私は教員36年間の間に2年間、また定年退職後の5年間を教育行政(教育委員会)に勤めました。
その経験を通して痛感したのは、行政の縦割り体質の弊害がずっと解決されていないということです。
職員は、自分の属する部署の仕事は鋭意取り組み、その部署の専門性を高めていきます。
しかし、同じ階にいる別の部署がどのような仕事をしているかをほとんど知らないのです。
となりの部署がどんな成果をあげているか、またどんな課題に直面しているかがほとんど知らずに、建屋の同じ階で教育行政の仕事をしているのです。
少なくとも学校では、そのような問題はあまり見当たりません。
一人の学級担任が、子どもが不適応を起こして関わりだすと、家庭のことが見えてきて、その子に関する情報が、しくみとして多くの職員間で共有されます。
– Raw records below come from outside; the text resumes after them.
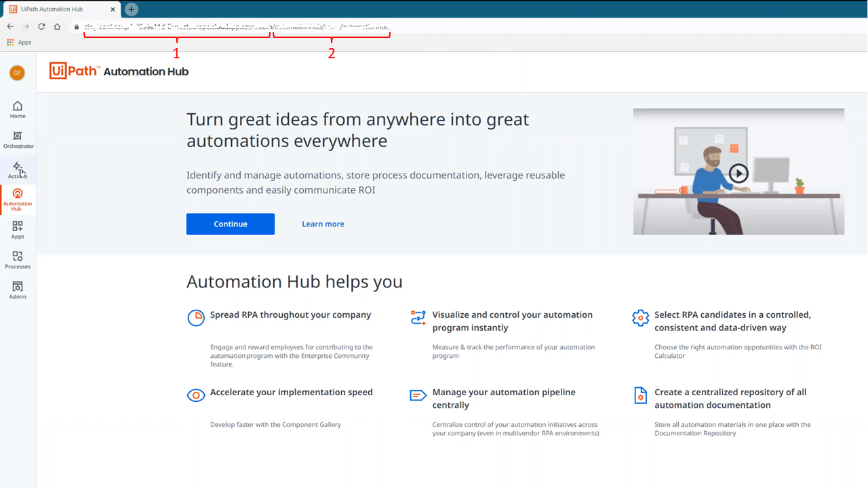Open the Admin panel

(x=17, y=289)
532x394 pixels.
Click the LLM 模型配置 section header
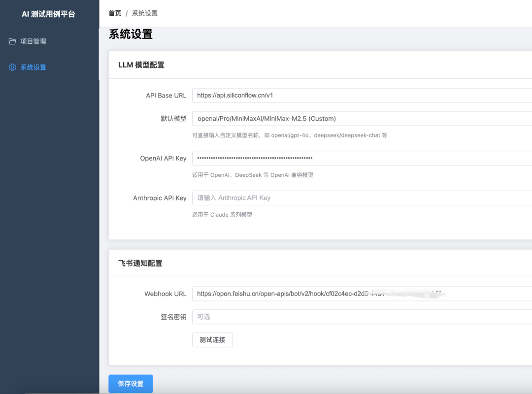click(x=140, y=65)
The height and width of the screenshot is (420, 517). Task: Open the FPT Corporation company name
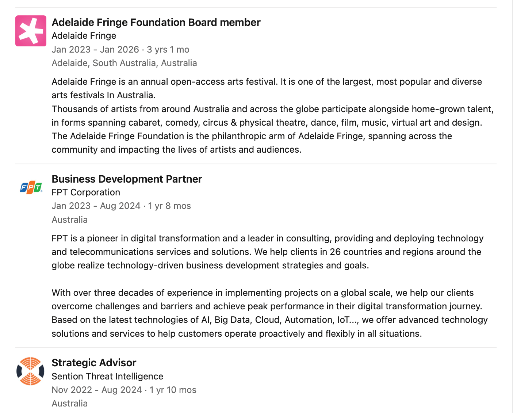[x=86, y=192]
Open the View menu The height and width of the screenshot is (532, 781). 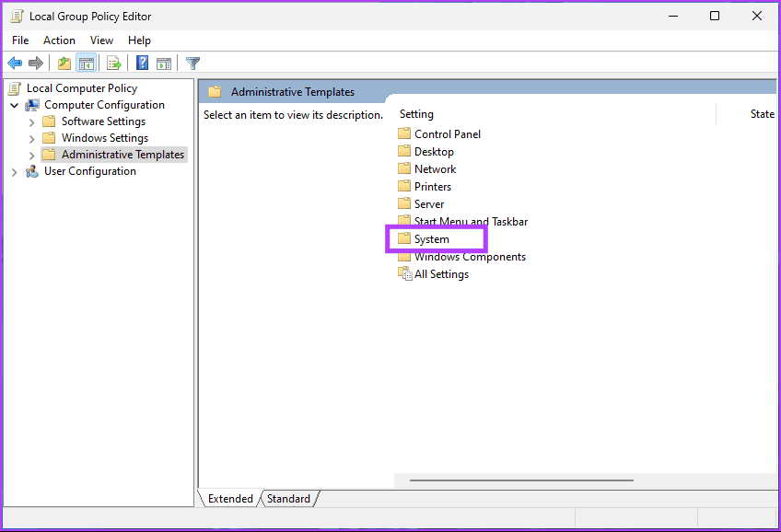101,40
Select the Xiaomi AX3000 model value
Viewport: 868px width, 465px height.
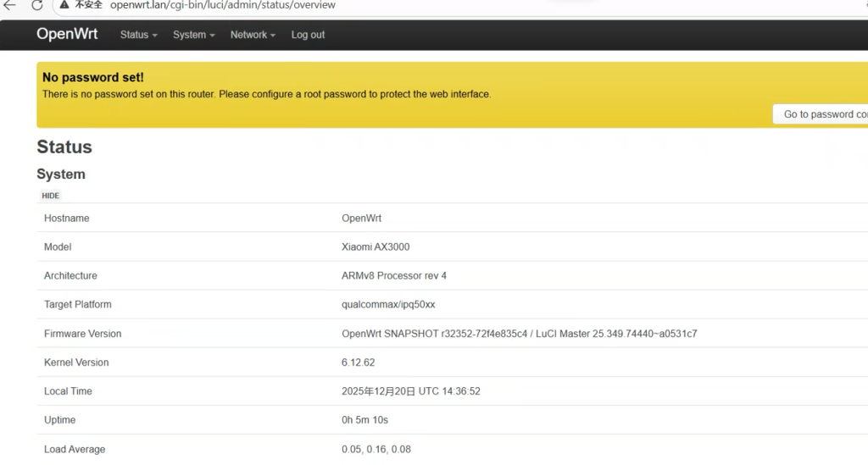point(376,247)
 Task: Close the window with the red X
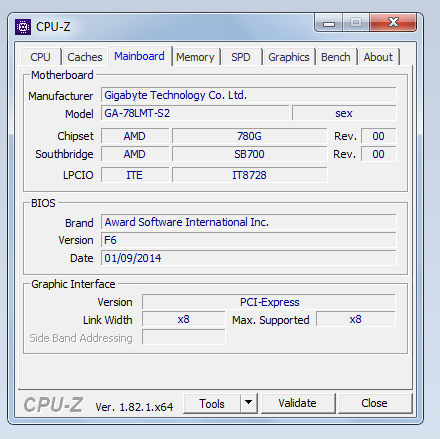tap(393, 23)
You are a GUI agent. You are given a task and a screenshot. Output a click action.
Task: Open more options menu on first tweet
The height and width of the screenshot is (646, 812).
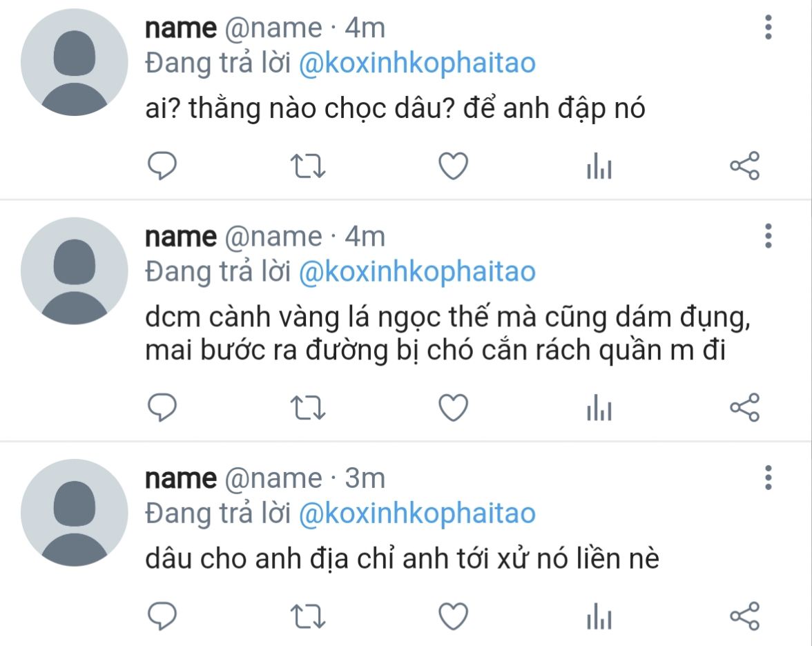[768, 27]
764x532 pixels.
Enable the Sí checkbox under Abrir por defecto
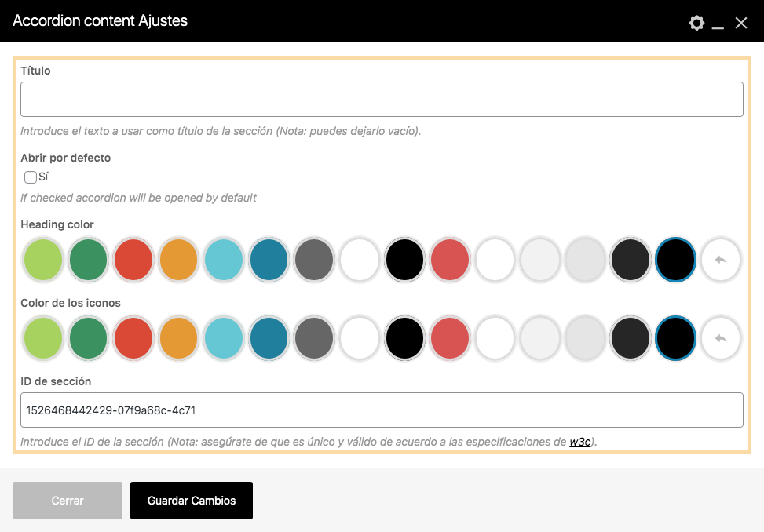pos(31,177)
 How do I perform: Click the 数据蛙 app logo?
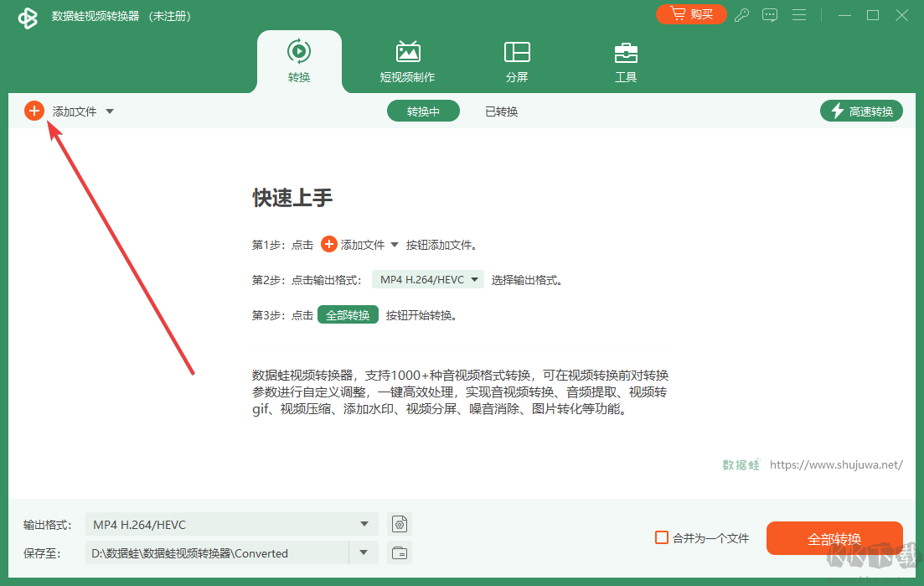coord(28,15)
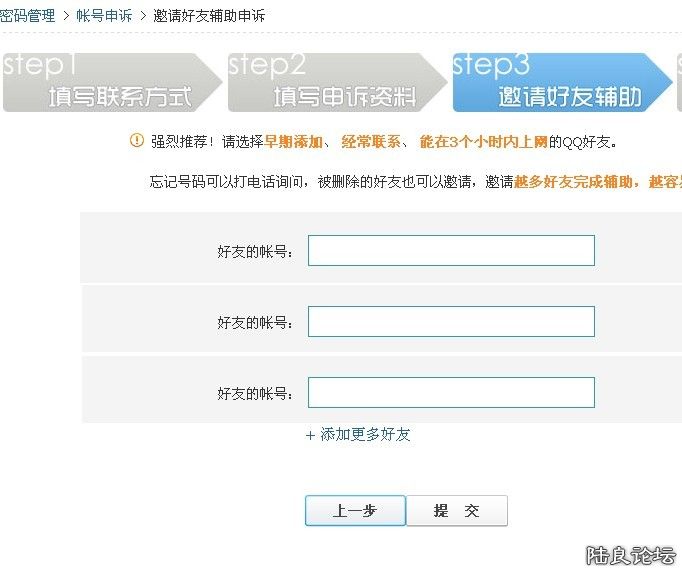The image size is (682, 571).
Task: Focus the third 好友的帐号 input field
Action: [451, 392]
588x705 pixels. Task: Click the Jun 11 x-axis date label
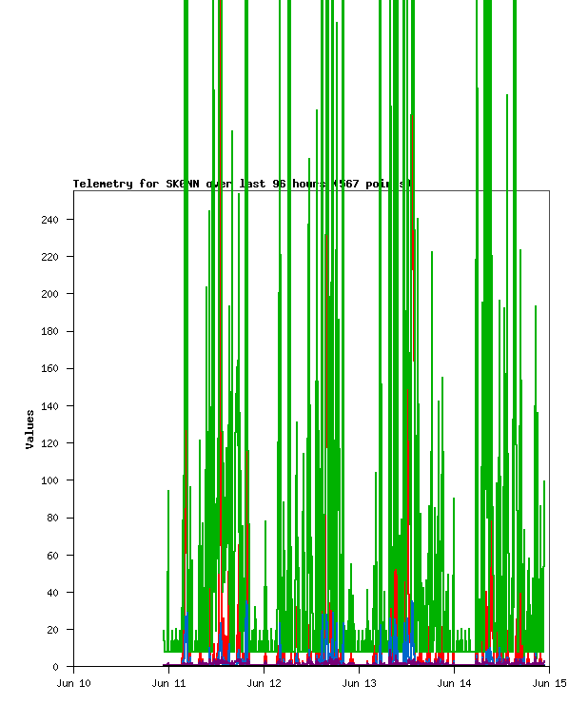tap(168, 683)
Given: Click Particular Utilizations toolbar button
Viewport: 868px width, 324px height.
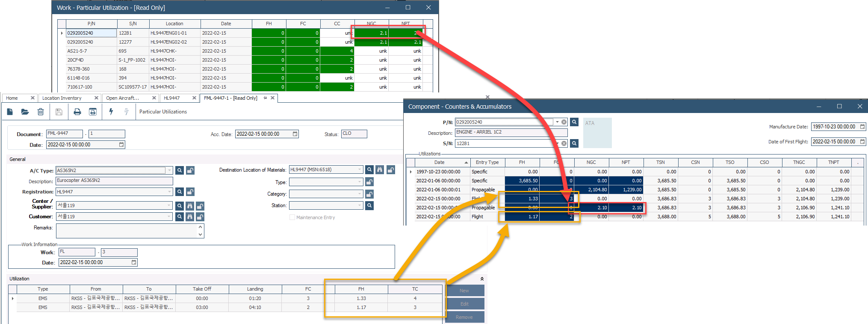Looking at the screenshot, I should [x=163, y=112].
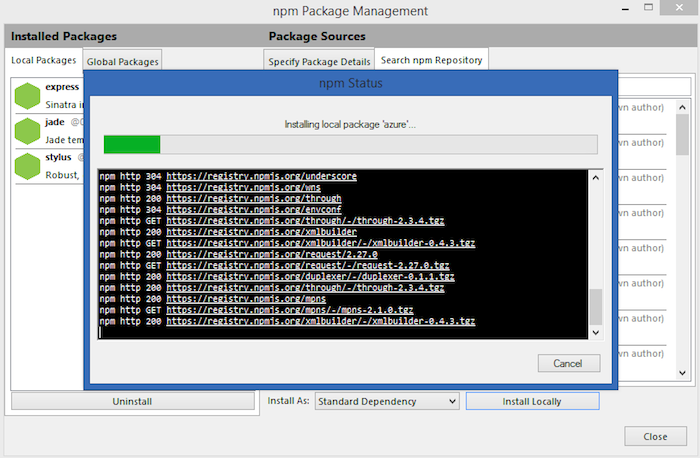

しかし、行政では、「隣の人はなにをする人ぞ」で、わからないことが多いのです。
そのことは、教育に限ったことではなく、役所の縦割り行政の弊害として、どこの自治体でも多かれ少なかれ指摘されることがあります。
たとえば、はたらく女性が自分の子の子育てと親の介護の両方を抱え、その重い負担に苦しんでいても、相談窓口が異なり、子育て部署は子育てのことしか対応できず、介護の支援対応まではできないのです。
その逆も同様です。
そのように、課題が複合的に絡み合う、いわゆるダブルケアの課題に直面している女性を支援する公的支援の手立てが見つかりにくいのです。
複合的な課題の解決には、総合的な対策が必要というのは、支援の鉄則です。
縦割り行政の解消は、ぜひとも解決されなければならないのです。